- Flag commonly associated with the Somali State Resistance
- Leader: Mahamud Ugas Muhumed
- Dates active: November 2021 – December 2021
- Allegiance: UFEFCF
- Ideology: Somali nationalism Unification with Somalia Civic democracy Anti-Abiy
- Status: Inactive
- Wars: Ethiopian civil conflict (2018–present) Tigray War;

= Somali State Resistance =

Rebel group located in the Somali Region of Ethiopia

The Somali State Resistance (Muqaawamada Gobolka Soomaalida), Also known as MGS, was an opposition group representing the Somali Region of Ethiopia that joined the United Front of Ethiopian Federalist and Confederalist Forces in 2021 during the Tigray War. The Somali State Resistance emerged as an entity in 2021 under the leadership of Mahamud Ugas Muhumed, who aligned the group with the Tigray People's Liberation Front (TPLF) and eight other fronts during the Tigray War. The Somali State Resistance has stated their willingness to use both force and negotiation to attain their goals. The group issued a statement to the people of the Somali Region on 3 December 2021.

== History ==
In 2021, the group known as the Somali State Resistance, which has unknown origins, joined the United Front of Ethiopian Federalist and Confederalist Forces (UFEFCF) against the Ethiopian government during the Tigray War.

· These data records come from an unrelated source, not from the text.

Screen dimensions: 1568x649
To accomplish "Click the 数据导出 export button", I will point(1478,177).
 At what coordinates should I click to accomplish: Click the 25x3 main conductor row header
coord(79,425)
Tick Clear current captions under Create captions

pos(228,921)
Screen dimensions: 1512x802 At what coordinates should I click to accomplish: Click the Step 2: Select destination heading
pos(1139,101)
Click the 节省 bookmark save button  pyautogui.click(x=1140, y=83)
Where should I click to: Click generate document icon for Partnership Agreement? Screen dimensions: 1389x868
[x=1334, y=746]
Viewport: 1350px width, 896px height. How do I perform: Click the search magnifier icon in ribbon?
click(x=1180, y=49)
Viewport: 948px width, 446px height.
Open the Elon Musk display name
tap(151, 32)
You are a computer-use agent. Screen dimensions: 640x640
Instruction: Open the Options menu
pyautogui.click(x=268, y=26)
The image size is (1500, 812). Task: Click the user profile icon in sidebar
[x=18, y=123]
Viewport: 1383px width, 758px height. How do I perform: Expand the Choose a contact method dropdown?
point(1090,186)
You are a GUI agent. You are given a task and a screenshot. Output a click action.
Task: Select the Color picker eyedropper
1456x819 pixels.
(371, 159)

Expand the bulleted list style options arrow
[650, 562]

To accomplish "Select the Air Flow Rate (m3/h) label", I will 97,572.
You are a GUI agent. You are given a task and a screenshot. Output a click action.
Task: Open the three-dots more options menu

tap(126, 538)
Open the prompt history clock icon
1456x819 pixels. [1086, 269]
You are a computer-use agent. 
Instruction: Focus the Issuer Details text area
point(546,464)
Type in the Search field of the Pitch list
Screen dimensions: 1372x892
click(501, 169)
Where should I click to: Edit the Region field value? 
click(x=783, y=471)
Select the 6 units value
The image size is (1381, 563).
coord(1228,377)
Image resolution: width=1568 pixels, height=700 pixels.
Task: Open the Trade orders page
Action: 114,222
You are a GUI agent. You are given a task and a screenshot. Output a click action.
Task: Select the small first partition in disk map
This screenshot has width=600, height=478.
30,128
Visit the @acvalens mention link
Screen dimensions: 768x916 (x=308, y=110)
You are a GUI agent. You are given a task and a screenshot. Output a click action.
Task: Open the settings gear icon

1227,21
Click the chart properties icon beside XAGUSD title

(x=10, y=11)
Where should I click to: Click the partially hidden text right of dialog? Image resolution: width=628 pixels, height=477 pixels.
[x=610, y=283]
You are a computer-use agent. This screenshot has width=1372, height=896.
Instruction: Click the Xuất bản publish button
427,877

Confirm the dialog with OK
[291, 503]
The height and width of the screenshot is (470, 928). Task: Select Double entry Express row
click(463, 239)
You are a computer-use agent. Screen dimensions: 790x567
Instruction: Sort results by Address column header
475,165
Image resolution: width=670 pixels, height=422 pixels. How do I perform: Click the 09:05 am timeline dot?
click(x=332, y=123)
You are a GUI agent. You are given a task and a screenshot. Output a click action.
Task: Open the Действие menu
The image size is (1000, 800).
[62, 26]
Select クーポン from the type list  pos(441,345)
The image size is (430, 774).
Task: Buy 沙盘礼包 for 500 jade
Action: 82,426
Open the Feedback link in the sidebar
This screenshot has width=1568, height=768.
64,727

The Somali State Resistance did not exist prior to the signing ceremony in Washington, DC. The representative Mahamud Ugas served as Regional Minister of Planning and Economic Development of the Somali Region from 1991 until 1995. From 1995 until 2000, Ugas worked as a consultant and field researcher for various humanitarian organizations. According to his biography, Mahamud left Ethiopia in 2000 and sought political asylum in Canada. Neither Mohamud Ugas nor the Somali State Resistance has any official links to the Ogaden National Liberation Front (ONLF), however Mohamud Ugas reportedly attended the 2012 Nairobi peace talks between the Ethiopian government and the then ONLF insurgency as a representative from the Ogaden Human Rights Committee.

The group has been inactive since 19 December 2021, suggesting that it was likely a proxy organization built upon the political ambition to replace the ruling Prosperity Party party.